#### Enunciado 1
Indique se cada afirmação abaixo está de acordo com o texto sobre a pecuária brasileira, respondendo sim ou não e citando literalmente as palavras do texto que decidem a resposta.
(a) No último ano, o Brasil exportou 32% da carne bovina que produziu.
(b) A maior parte dos abates no Brasil vem de confinamentos.
(c) A suplementação mineral é restrita à fase de engorda.
#### Enunciado 2
Responda às perguntas abaixo com base no texto sobre a pecuária brasileira.
(a) Quanto a produção de carne bovina alcançou em 2024?
(b) De qual empresa a Bellman é marca?
(c) Que ferramenta, segundo Salvatte, permanece como ferramenta-chave?
#### Enunciado 3
Continue o texto sobre a pecuária brasileira a partir da última frase apresentada.

#### Texto de estudo
A pecuária brasileira segue em expansão. Entre 2004 e 2024, a produção de carne bovina cresceu mais de 25%, alcançando 11,8 milhões de toneladas equivalente carcaça (TEC). Segundo a ABIEC, o país exportou 2,89 milhões de toneladas no último ano, o que representa 32% de tudo o que produziu. Impulsionado pelo mercado internacional, o setor tem intensificado tecnologias e manejo para elevar produtividade.

Mesmo com o avanço dos confinamentos, apenas 19,86% dos abates vêm desse sistema. “O boi brasileiro continua sendo um boi de pasto. Por isso, o manejo da forragem ainda é o principal determinante do desempenho”, afirma o coordenador Técnico Beef da Trouw Nutrition, Ramon Lopes Salvatte.

A Bellman, marca da Trouw Nutrition, sustenta há décadas o conceito central dessa lógica produtiva. “Dieta é pasto mais suplemento. A forragem continua sendo o componente de maior peso na nutrição do animal”, explica Salvatte. Ele reforça que a régua de manejo da Embrapa, com alturas específicas de entrada e saída, permanece como ferramenta-chave. “Quando o pasto cai abaixo de 40% da altura recomendada, o animal anda mais, seleciona menos, gasta energia e perde potencial de ganho”, diz.

Suplementação mineral no período das águas

A suplementação mineral é a base do sistema a pasto e se estende por todas as categorias: cria, recria e engorda. “O mineral corrige os desequilíbrios típicos das forragens tropicais e prepara o terreno para que o desempenho aconteça”, explica Salvatte.

#### Dados de entrada

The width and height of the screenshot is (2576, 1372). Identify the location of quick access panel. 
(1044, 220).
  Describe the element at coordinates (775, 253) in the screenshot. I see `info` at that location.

#### Resposta 1
(a) Sim: “o que representa 32% de tudo o que produziu”.
(b) Não: “apenas 19,86% dos abates vêm desse sistema”.
(c) Não: “se estende por todas as categorias: cria, recria e engorda”.

#### Resposta 2
(a) 11,8 milhões de toneladas equivalente carcaça (TEC).
(b) Da Trouw Nutrition.
(c) A régua de manejo da Embrapa, com alturas específicas de entrada e saída.

#### Resposta 3
No período das águas, quando o pasto cresce rápido e dilui nutrientes, escolher o produto correto exige atenção ao histórico de consumo, categoria e escore corporal. “Para matrizes paridas, por exemplo, muitas vezes o mineral convencional não é suficiente para recuperar escore. Nesses casos entram os minerais adensados ou aditivados, como o Bellisco SV, que entrega ganho moderado aliado à correção mineral”, afirma.

Ele lembra que fatores como palatabilidade, tipo de cocho, clima e concentração de sais na água podem alterar o consumo. “O mineral só funciona quando consumido na quantidade certa. Monitorar o cocho é um manejo simples, mas que muda o resultado”, reforça.

Suplementação proteica no período das águas

No verão, as forragens tropicais apresentam teores elevados de proteína, muitas vezes acima de 12%, permitindo ganhos expressivos. Ainda assim, suplementos proteicos de 20% a 30% de proteína bruta ajudam a manter o desempenho em alta. Produtos de maior qualidade apresentam maior proporção de proteína verdadeira de farelos, reduzindo a dependência de ureia.

“O proteinado melhora a atividade das bactérias do rúmen e libera o potencial de consumo de pasto. É um efeito de adição: mais proteína microbiana, mais degradação de fibra, mais matéria seca ingerida”, explica Salvatte. Ele lembra que, no período das águas, a ureia entra em níveis modestos nas formulações, devido à alta proteinidade natural do pasto.

O fornecimento deve ser preciso. Cerca de um a dois gramas por quilo de peso corporal com cocho adequado e espaço linear suficiente. “Quando fornecido de forma correta, o proteinado entrega um ganho a mais importante, especialmente na recria”, complementa.

Suplementação proteica e proteico-energética: Impulso extra para o ganho

Os suplementos proteico-energéticos vão além. Eles elevam a oferta de carboidratos não fibrosos e melhoram a digestibilidade total da dieta. Estudos mostram incrementos superiores a 60% no ganho diário na comparação com o sal mineral.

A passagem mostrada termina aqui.